В следующий раз Андреевы поехали в Измайлово после Пасхи, 2 мая, когда зелень стала распускаться, солнце пригревать. Приезд они назвали "набегом", а день приезда "штурмом". В этот день женился брат Аллы Александровны — Юрий. Его избранница настолько не понравилась матери, Юлии Гавриловне, что свадьбу решили отметить в гостях, у Тарасовых. Все вместе прогулялись в парке, еще только готовившемся к открытию сезона, потом сели за стол, украшенный цветами и пирогом, испеченным хозяйкой.

Именно здесь, в Измайлово, Андреева навестил Николай Павлович Амуров. Они подружились в госпитале и теперь вспоминали 44–й год, сослуживцев. После того, как Андреев уехал из Резекне в Москву, госпиталь оказался в Будапеште, потом в Вене… Амуров с грустной улыбкой рассказывал, как они, молодые, сработавшиеся и сроднившиеся за войну врачи, мечтали после победы устроиться работать вместе. И вот прошло совсем немного времени, а жизнь разбросала всех по городам и весям.

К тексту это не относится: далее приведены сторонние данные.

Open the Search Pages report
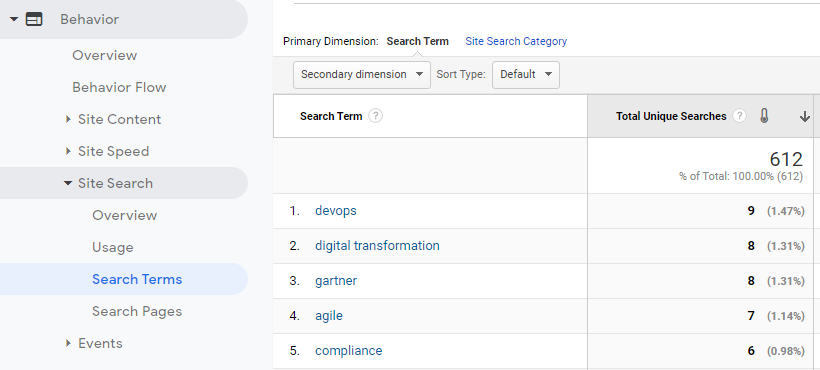The image size is (820, 370). 137,311
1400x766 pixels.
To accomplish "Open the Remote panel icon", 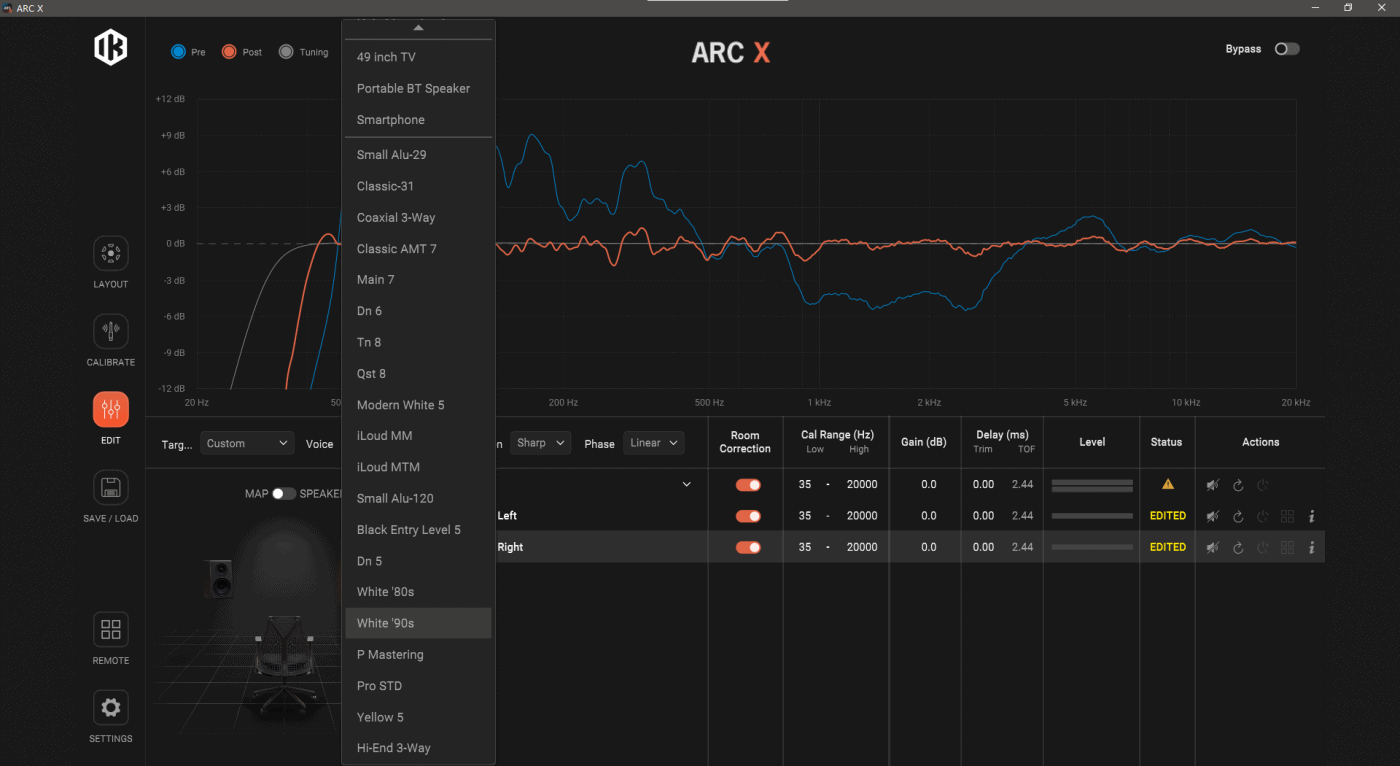I will (x=111, y=630).
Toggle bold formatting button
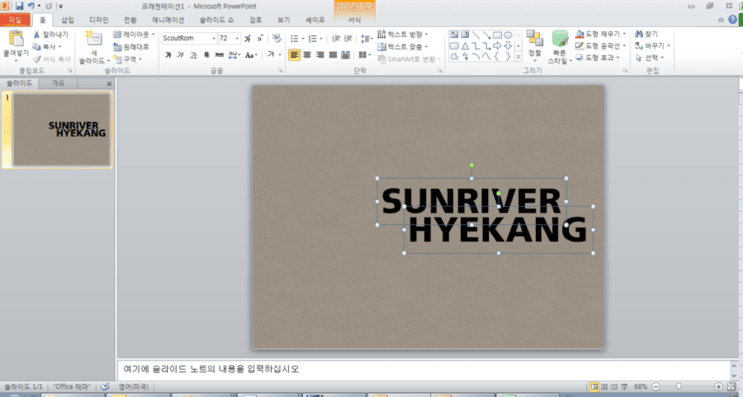This screenshot has height=397, width=743. coord(168,55)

В "Розе Мира" Андреев не один раз скажет о травмированное — ти войной, оставшейся в нем навсегда. В те годы, вспоминала его вдова, "Даниил часто задумывался, а я, естественно, всегда спрашивала: "Ты о чем?". Однажды он очень глубоко задумался, а я свое:

— Ты о чем? О чем, Заинька?

Он сказал:

— Перестань. Перестань, я о фронте"[343].

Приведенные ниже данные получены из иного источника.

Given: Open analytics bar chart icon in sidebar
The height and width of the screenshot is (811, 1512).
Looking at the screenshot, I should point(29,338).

Фронтовые друзья, знакомые не часто, обычно проездом, но появлялись в Малом Левшинском. Многие из них, как и сам Андреев, привыкнув на фронте к махорке, продолжали свертывать самокрутки. Фронтовики говорили, что с ней никакие папиросы не вдут в сравнение, и "приходили в восторг, когда узнавали, что жена Андреева разрешает курить в доме и спокойно переносит махорку"[344].